Please repeat the lines below, exactly and only, from the one that holds "The width and" through the one that holds "Click the text 保留所有权利".

INFORMATION GIVEN:
====

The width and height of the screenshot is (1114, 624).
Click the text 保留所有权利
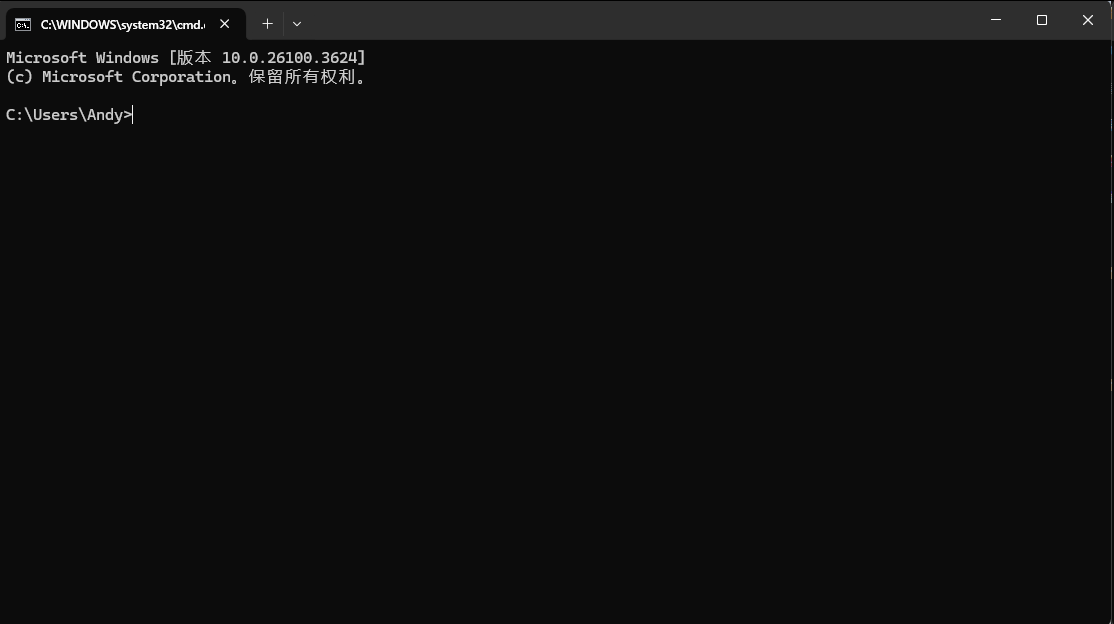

====

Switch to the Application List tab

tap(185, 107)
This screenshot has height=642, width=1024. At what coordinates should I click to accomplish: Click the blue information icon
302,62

====

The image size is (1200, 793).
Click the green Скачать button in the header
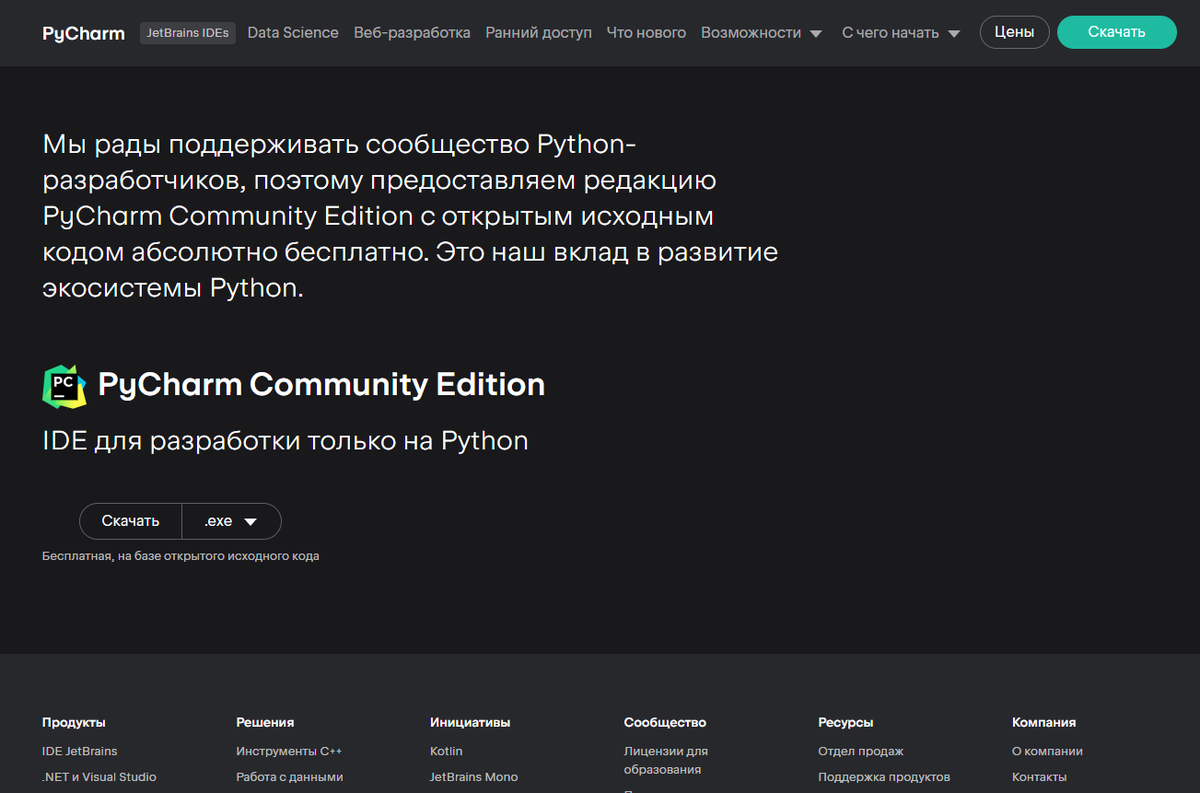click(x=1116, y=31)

====

SOLVED EXERCISE:
The width and height of the screenshot is (1114, 624).
Click the text 保留所有权利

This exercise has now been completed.